▶ _Activity_: Copy each line from the data that has the word "header" in it.

(Saved data entries)
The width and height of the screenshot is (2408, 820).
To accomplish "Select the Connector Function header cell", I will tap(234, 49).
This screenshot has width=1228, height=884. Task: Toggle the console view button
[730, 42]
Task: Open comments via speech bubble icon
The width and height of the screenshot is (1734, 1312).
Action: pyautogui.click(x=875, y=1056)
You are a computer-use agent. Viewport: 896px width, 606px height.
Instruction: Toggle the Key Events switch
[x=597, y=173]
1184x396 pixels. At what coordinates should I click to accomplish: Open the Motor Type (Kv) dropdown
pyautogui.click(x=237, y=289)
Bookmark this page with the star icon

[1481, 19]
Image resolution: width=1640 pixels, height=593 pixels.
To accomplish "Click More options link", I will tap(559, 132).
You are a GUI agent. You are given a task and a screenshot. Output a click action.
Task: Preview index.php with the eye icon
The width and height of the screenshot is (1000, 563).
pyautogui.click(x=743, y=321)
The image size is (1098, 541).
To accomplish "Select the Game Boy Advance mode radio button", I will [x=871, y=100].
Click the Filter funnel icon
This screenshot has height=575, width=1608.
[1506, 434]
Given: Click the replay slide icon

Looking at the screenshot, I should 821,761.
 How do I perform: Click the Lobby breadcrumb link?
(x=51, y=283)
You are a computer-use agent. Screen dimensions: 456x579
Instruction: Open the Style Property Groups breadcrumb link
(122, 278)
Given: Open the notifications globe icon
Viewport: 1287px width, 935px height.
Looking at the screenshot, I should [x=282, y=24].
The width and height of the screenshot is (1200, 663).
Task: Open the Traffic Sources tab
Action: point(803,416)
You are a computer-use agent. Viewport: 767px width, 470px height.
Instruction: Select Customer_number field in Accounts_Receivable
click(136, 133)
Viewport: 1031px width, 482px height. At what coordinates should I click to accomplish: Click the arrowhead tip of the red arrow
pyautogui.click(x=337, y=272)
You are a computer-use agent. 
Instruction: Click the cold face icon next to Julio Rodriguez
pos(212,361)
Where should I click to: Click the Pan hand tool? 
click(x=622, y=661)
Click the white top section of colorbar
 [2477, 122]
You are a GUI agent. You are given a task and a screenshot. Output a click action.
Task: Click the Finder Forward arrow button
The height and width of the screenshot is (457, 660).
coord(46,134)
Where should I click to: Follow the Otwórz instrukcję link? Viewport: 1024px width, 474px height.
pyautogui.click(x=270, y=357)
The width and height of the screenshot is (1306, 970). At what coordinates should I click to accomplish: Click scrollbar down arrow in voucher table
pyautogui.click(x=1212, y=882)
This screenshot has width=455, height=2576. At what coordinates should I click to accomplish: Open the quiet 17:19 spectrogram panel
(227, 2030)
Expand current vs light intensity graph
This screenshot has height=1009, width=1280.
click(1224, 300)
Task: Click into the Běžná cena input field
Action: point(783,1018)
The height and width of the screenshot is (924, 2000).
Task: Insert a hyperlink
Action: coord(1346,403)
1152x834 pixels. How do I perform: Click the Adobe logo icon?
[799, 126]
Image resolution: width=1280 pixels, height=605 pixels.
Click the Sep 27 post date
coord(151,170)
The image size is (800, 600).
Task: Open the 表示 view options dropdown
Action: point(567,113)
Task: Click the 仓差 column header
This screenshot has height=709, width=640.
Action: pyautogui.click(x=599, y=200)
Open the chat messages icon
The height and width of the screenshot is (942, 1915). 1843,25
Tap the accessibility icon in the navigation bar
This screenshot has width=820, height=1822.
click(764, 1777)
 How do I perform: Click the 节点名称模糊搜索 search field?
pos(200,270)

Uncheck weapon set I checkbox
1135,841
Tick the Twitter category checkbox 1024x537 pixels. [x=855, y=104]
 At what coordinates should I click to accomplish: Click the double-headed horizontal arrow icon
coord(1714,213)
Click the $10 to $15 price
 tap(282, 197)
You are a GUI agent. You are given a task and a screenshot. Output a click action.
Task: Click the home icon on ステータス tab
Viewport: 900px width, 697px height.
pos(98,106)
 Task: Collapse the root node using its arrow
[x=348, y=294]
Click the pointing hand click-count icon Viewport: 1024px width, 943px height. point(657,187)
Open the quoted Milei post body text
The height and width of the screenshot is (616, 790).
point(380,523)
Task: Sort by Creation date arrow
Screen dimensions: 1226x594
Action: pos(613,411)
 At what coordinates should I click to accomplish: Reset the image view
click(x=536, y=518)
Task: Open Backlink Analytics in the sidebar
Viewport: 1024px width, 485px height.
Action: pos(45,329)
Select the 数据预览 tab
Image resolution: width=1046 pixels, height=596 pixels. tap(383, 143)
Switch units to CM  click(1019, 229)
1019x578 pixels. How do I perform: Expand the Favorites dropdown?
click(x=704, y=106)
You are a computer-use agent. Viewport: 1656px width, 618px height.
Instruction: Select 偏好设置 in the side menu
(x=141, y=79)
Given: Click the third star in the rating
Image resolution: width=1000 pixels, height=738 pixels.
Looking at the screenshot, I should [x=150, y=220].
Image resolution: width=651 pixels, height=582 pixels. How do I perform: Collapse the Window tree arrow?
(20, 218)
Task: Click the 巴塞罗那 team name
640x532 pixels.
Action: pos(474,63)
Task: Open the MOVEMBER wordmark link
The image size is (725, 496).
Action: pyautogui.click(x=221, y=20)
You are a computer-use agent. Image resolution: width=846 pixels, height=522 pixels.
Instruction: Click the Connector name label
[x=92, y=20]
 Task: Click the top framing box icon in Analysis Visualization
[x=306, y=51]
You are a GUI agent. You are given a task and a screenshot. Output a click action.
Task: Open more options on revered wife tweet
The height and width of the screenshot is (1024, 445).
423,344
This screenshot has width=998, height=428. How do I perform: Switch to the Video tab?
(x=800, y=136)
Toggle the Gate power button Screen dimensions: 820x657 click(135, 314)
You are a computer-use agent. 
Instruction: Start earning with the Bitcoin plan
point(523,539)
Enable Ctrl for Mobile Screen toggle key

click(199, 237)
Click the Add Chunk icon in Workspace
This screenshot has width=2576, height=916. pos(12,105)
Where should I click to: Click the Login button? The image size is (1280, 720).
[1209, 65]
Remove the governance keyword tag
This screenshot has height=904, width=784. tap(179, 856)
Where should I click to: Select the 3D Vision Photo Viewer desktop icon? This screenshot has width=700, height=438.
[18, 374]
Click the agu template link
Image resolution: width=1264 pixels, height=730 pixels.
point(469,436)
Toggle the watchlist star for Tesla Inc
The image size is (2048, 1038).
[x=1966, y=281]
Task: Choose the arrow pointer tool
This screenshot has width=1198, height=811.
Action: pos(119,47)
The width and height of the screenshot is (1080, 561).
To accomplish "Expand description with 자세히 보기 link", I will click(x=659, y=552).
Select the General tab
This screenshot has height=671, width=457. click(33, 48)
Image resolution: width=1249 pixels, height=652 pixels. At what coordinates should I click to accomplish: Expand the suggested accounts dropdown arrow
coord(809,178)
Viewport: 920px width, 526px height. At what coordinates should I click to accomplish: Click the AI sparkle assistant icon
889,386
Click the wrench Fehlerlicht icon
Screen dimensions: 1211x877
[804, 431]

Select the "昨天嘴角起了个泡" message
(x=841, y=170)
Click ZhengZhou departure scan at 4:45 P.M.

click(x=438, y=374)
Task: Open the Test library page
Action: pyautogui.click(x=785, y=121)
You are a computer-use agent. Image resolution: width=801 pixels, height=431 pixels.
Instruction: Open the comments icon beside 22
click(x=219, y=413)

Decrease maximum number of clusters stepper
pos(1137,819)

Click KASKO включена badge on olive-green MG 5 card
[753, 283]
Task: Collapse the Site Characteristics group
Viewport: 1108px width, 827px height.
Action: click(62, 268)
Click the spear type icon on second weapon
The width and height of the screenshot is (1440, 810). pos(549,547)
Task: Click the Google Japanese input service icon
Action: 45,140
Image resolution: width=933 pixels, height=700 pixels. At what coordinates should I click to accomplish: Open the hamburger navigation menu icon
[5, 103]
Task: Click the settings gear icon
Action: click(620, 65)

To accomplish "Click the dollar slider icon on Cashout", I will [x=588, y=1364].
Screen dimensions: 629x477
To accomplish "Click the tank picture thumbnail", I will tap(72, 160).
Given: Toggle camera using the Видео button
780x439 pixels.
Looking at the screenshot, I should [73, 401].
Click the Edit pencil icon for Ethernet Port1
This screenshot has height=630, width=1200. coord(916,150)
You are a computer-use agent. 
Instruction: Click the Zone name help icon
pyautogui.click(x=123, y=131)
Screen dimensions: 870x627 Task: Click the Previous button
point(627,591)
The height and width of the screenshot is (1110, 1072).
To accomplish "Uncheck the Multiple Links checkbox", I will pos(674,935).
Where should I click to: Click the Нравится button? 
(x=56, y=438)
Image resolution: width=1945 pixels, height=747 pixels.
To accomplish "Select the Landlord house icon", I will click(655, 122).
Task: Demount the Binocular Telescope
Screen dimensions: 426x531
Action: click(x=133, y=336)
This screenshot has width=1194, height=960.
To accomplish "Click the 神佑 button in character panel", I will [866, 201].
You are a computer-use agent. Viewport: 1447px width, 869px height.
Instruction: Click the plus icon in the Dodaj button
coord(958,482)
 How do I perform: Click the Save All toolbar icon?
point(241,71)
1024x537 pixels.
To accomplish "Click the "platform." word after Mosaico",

▶ _Written response_:
To accomplish "Select the Connector Function header cell", I will tap(234, 49).
Task: Click the 仓差 column header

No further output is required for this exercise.